** Available records follows **

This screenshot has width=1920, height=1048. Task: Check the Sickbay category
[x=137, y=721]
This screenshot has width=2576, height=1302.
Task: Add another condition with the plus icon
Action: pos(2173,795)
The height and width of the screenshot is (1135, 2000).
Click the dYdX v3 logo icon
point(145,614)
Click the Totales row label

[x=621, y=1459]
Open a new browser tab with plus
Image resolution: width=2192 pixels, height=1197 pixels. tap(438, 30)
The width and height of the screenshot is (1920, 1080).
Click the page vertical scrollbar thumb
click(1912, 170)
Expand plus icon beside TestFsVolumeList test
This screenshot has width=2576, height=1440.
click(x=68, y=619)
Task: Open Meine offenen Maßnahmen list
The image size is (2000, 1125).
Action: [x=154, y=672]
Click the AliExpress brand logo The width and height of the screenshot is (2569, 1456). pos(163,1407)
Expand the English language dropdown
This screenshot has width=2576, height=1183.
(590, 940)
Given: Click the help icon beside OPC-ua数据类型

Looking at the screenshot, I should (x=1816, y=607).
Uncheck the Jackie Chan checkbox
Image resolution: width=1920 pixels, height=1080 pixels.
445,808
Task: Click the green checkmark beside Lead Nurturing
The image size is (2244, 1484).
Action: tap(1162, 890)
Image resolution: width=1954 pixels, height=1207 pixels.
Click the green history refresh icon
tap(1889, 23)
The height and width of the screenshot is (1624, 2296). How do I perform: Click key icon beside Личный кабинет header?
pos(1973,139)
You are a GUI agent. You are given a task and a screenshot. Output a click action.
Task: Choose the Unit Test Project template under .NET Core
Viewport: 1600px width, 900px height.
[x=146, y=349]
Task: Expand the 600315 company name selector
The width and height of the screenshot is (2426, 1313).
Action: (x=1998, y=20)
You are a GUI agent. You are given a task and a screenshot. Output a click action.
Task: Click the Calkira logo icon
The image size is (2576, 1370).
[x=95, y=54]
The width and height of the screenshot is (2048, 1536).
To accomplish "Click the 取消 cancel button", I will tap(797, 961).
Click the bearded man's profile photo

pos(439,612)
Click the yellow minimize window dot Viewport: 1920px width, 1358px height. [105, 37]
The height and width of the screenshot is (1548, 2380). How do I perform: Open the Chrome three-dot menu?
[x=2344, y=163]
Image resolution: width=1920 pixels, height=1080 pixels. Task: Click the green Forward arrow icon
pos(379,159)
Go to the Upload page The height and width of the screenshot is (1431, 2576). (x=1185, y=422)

** End of Available records **

■ **Directions for this task**
An exact transcription of the data above is required.

■ **Solution to the exercise**
This screenshot has width=1920, height=1048. Task: Check the Sickbay category
[x=137, y=721]
This screenshot has width=2576, height=1302.
Task: Add another condition with the plus icon
Action: pos(2173,795)
The height and width of the screenshot is (1135, 2000).
Click the dYdX v3 logo icon
point(145,614)
Click the Totales row label

[x=621, y=1459]
Open a new browser tab with plus
Image resolution: width=2192 pixels, height=1197 pixels. tap(438, 30)
The width and height of the screenshot is (1920, 1080).
Click the page vertical scrollbar thumb
click(1912, 170)
Expand plus icon beside TestFsVolumeList test
This screenshot has width=2576, height=1440.
click(x=68, y=619)
Task: Open Meine offenen Maßnahmen list
The image size is (2000, 1125).
Action: [x=154, y=672]
Click the AliExpress brand logo The width and height of the screenshot is (2569, 1456). pos(163,1407)
Expand the English language dropdown
This screenshot has width=2576, height=1183.
(590, 940)
Given: Click the help icon beside OPC-ua数据类型

Looking at the screenshot, I should (x=1816, y=607).
Uncheck the Jackie Chan checkbox
Image resolution: width=1920 pixels, height=1080 pixels.
445,808
Task: Click the green checkmark beside Lead Nurturing
The image size is (2244, 1484).
Action: tap(1162, 890)
Image resolution: width=1954 pixels, height=1207 pixels.
Click the green history refresh icon
tap(1889, 23)
The height and width of the screenshot is (1624, 2296). How do I perform: Click key icon beside Личный кабинет header?
pos(1973,139)
You are a GUI agent. You are given a task and a screenshot. Output a click action.
Task: Choose the Unit Test Project template under .NET Core
Viewport: 1600px width, 900px height.
[x=146, y=349]
Task: Expand the 600315 company name selector
The width and height of the screenshot is (2426, 1313).
Action: (x=1998, y=20)
You are a GUI agent. You are given a task and a screenshot. Output a click action.
Task: Click the Calkira logo icon
The image size is (2576, 1370).
[x=95, y=54]
The width and height of the screenshot is (2048, 1536).
To accomplish "Click the 取消 cancel button", I will tap(797, 961).
Click the bearded man's profile photo

pos(439,612)
Click the yellow minimize window dot Viewport: 1920px width, 1358px height. [105, 37]
The height and width of the screenshot is (1548, 2380). How do I perform: Open the Chrome three-dot menu?
[x=2344, y=163]
Image resolution: width=1920 pixels, height=1080 pixels. Task: Click the green Forward arrow icon
pos(379,159)
Go to the Upload page The height and width of the screenshot is (1431, 2576). (x=1185, y=422)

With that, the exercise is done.